Auftrag: Gib den Text über die Warnung vor der Gentechnik vollständig und ohne jede Änderung wieder.

Papst Benedikt warnte vor Gentechnik
Klaus Faißner, Freier Journalist aus Wien, sprach über die „Gefahr Gentechnik - Eingriff in die Schöpfung". Faißner meinte, dass bei der Gentechnik Schranken aufgehoben werden würden, die die Natur vorgeschoben habe, etwa die Kreuzung nichtverwandter Spezies. Hier würden Wissenschaftler Gott spielen. Es gebe sogar Bestrebungen, Mischwesen zu schaffen aus Computertechnik und Lebewesen.

Übungsdaten:
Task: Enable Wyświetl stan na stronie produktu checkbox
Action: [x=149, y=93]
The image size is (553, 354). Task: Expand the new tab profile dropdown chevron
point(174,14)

Ergebnis:
Papst Benedikt warnte vor Gentechnik
Klaus Faißner, Freier Journalist aus Wien, sprach über die „Gefahr Gentechnik - Eingriff in die Schöpfung". Faißner meinte, dass bei der Gentechnik Schranken aufgehoben werden würden, die die Natur vorgeschoben habe, etwa die Kreuzung nichtverwandter Spezies. Hier würden Wissenschaftler Gott spielen. Es gebe sogar Bestrebungen, Mischwesen zu schaffen aus Computertechnik und Lebewesen.